Por Horacio Vázquez-Rial
Ser escritor es, sobre todo, ser lector. Ser, incluso, un lector desesperado. Desesperado por la falta de un libro. No de cualquier libro, sino de uno, preciso, inexistente o de existencia ignorada, que hay que escribir para poder leerlo. Creo que ésa es mi relación esencial con la literatura, el encuentro con las palabras y con las historias no contadas o, al menos, no encontradas.
Además, la convicción de que algo no ha sido dicho, explicado, narrado, es lo único, salvo casos de inconcebible y hasta obscena vanidad, que puede inducirnos a escribir más, a añadir algo a la ingente masa de lo ya escrito. Yo empecé a escribir en busca de un libro que deseaba leer, y seguí escribiendo porque no lo conseguí.

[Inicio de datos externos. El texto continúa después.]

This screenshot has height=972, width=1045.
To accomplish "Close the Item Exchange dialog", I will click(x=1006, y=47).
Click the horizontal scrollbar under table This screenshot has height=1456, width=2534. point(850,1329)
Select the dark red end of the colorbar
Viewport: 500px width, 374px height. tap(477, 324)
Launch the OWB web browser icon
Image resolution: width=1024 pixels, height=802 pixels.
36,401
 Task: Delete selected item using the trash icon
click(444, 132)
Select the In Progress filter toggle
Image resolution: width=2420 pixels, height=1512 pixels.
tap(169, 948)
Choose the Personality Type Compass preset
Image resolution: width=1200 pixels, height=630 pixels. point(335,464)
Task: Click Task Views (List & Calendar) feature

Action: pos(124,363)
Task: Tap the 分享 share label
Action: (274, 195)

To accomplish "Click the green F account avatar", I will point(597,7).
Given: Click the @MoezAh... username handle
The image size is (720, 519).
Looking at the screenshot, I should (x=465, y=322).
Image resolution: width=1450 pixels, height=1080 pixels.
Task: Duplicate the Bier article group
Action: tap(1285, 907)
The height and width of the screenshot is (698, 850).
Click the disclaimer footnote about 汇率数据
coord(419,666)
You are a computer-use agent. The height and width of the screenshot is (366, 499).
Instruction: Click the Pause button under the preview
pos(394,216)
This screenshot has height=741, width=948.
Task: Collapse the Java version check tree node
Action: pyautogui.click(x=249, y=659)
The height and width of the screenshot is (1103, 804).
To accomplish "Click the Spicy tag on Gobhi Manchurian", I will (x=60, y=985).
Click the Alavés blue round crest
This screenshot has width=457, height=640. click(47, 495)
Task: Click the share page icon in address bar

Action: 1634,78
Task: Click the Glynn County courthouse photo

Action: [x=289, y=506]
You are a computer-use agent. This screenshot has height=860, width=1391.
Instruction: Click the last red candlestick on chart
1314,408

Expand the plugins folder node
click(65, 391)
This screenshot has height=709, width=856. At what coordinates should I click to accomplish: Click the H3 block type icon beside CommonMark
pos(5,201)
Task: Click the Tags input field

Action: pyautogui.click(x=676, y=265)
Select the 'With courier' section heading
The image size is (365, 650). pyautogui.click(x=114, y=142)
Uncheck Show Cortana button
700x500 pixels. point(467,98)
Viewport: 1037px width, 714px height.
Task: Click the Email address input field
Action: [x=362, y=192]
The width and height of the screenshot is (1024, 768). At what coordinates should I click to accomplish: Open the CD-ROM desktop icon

Cuando alguien le preguntó cuál era su mejor libro, el gran Juan García Hortelano respondió que, sin duda, el próximo, porque, de haber supuesto que era alguno de los que ya había escrito, se hubiese detenido allí. Y sus dos obras mayores, El gran momento de Mary Tribune y Gramática parda, son en gran parte reescrituras inmensas de textos precedentes, pruebas de su convicción de haber hallado algo no dicho, explicado, narrado, y de que él debía insistir en ello hasta dar con su expresión perfecta.
Lo que se suele llamar, con cierta solemnidad, universo literario de un autor, no es más que la suma de esas piezas que un lector ha echado en falta en el mapa de las cosas dichas. Y se trata de hallazgos más bien fortuitos, que no dependen de las lecturas que se hagan ni de las que se dejen de hacer, sino de lo que cabría denominar intuición cartográfica, porque el lector que decide escribir el libro que quisiera leer sabe desde siempre que ese libro no está escrito.
Borges dijo alguna vez que no había lecturas imprescindibles en una formación literaria, y avaló su afirmación con el incontestable argumento de que Homero no había leído a Cervantes y eso no le había impedido ser Homero.